======== Textauszug ========
Erst später wurde aus dem "Verrat" im Lied eine Tragödie, erzählt Ambrosino. Dennoch ist sich der Journalist sicher: "Ohne die nationalistische Vergiftung und spätere Mythisierung des militärischen Sieges in einer Orgie der Rhetorik wäre die Machtergreifung durch den Faschismus 1922 undenkbar gewesen."

Flüsse und Geschichtspolitik

So wurde der Piave also in den Dienst einer nationalen Geschichtspolitik gestellt, so wie viele andere Flüsse, die im Mittelpunkt kriegerischer Auseinandersetzungen standen. Daran erinnerte Karen Denni am Beispiel der Marne. An dem 514 Kilometer langen Fluss, der am Plateau von Langres entspringt und kurz vor Paris in die Seine mündet, fand 1914 die erste der beiden so genannten Marneschlachten statt. Weil sich die erste und zweite Armee der Deutschen zu sehr voneinander entfernt hatten, hatte der französische Generalstab einen Gegenangriff gestartet, in dessen Folge die Deutschen den Rückzug antraten. Die erste Marneschlacht verhinderte also die Einnahme von Paris und einen schnellen Sieg der Deutschen.

Dabei fand der Gegenangriff Frankreichs in der Woche vom 5. bis zum 12. September 1914 auch an anderen Flüssen statt. Genauso gut hätte man also von einer "Schlacht am Ourcq" sprechen können. Es war schließlich das französische Kriegsministerium in Paris, das sich für das Label Marneschlacht entschied – aus dem dann bald das "Wunder an der Marne wurde".
======== Angezeigte Informationen ========
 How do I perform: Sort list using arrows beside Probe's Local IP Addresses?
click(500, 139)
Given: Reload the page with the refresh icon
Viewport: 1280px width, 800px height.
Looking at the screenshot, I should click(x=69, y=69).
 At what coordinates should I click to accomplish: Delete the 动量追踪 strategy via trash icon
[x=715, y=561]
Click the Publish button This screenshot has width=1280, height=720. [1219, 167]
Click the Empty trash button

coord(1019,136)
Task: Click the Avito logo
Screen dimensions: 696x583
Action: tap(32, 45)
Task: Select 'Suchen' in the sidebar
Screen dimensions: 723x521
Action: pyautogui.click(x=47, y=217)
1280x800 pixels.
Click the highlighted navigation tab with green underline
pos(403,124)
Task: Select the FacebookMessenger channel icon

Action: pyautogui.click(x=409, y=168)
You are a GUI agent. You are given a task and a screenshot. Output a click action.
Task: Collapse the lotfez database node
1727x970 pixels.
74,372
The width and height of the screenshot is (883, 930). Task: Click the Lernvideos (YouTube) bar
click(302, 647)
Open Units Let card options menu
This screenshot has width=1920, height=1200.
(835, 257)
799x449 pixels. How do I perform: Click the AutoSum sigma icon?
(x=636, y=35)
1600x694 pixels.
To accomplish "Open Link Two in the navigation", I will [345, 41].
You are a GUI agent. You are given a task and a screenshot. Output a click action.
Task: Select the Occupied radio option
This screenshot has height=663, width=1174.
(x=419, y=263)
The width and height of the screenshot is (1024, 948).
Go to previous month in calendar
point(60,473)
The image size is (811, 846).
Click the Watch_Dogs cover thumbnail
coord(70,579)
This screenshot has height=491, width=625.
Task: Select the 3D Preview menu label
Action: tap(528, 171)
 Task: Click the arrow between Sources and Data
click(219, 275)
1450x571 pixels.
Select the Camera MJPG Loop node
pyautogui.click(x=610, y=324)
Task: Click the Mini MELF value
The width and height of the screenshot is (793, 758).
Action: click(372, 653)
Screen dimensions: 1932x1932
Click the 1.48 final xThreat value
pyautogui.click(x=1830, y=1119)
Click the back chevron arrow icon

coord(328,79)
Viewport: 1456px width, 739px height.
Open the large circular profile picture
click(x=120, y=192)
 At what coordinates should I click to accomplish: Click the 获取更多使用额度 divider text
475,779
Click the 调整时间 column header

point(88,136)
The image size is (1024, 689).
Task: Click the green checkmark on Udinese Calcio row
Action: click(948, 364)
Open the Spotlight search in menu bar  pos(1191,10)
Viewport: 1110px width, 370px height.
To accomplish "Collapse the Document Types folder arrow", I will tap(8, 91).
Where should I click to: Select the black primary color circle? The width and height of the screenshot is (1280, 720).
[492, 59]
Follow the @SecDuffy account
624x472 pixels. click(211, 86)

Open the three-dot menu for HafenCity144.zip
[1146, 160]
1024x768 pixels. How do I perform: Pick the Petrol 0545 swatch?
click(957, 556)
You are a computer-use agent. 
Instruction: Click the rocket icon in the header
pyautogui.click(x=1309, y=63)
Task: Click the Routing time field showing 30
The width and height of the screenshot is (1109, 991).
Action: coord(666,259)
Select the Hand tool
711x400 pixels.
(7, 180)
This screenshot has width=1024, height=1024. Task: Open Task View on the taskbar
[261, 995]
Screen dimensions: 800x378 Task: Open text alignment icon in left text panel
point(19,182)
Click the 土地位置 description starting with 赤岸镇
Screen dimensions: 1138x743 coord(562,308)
========
- Gewünschtes Ergebnis:
Gib aus dem Text über Flüsse und Geschichtspolitik den Teil wortgetreu wieder, der mit "So wurde der" anfängt und bis einschließlich "Sieg der Deutschen." geht.

- Gelöste Aufgabe:
So wurde der Piave also in den Dienst einer nationalen Geschichtspolitik gestellt, so wie viele andere Flüsse, die im Mittelpunkt kriegerischer Auseinandersetzungen standen. Daran erinnerte Karen Denni am Beispiel der Marne. An dem 514 Kilometer langen Fluss, der am Plateau von Langres entspringt und kurz vor Paris in die Seine mündet, fand 1914 die erste der beiden so genannten Marneschlachten statt. Weil sich die erste und zweite Armee der Deutschen zu sehr voneinander entfernt hatten, hatte der französische Generalstab einen Gegenangriff gestartet, in dessen Folge die Deutschen den Rückzug antraten. Die erste Marneschlacht verhinderte also die Einnahme von Paris und einen schnellen Sieg der Deutschen.